Please rewrite the stretch from the line containing "Task: Open Folder for the selected document" through the line containing "This screenshot has width=731, height=525.", swapping "Folder" for "Directory" and leaving everything else unchanged. Give only those lines.

INPUT ROWS:
BEGIN

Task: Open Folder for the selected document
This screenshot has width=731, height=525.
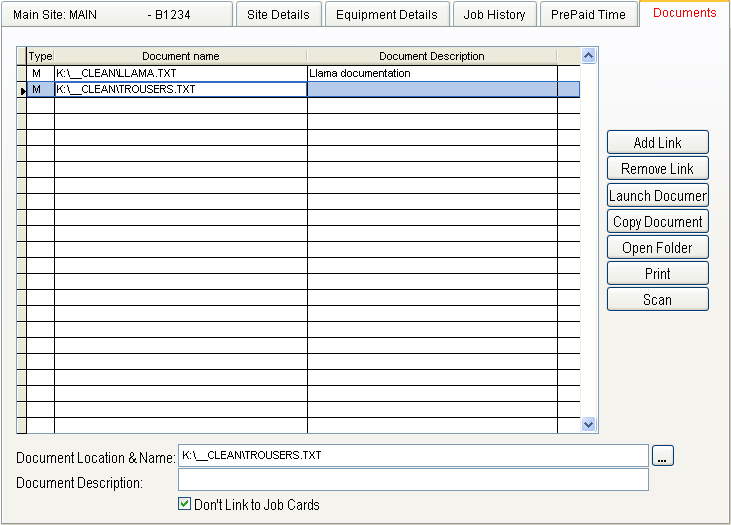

END
BEGIN

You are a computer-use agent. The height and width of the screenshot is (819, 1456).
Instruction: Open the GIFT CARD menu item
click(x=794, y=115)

END

REPLY TO THE TASK:
Task: Open Directory for the selected document
This screenshot has width=731, height=525.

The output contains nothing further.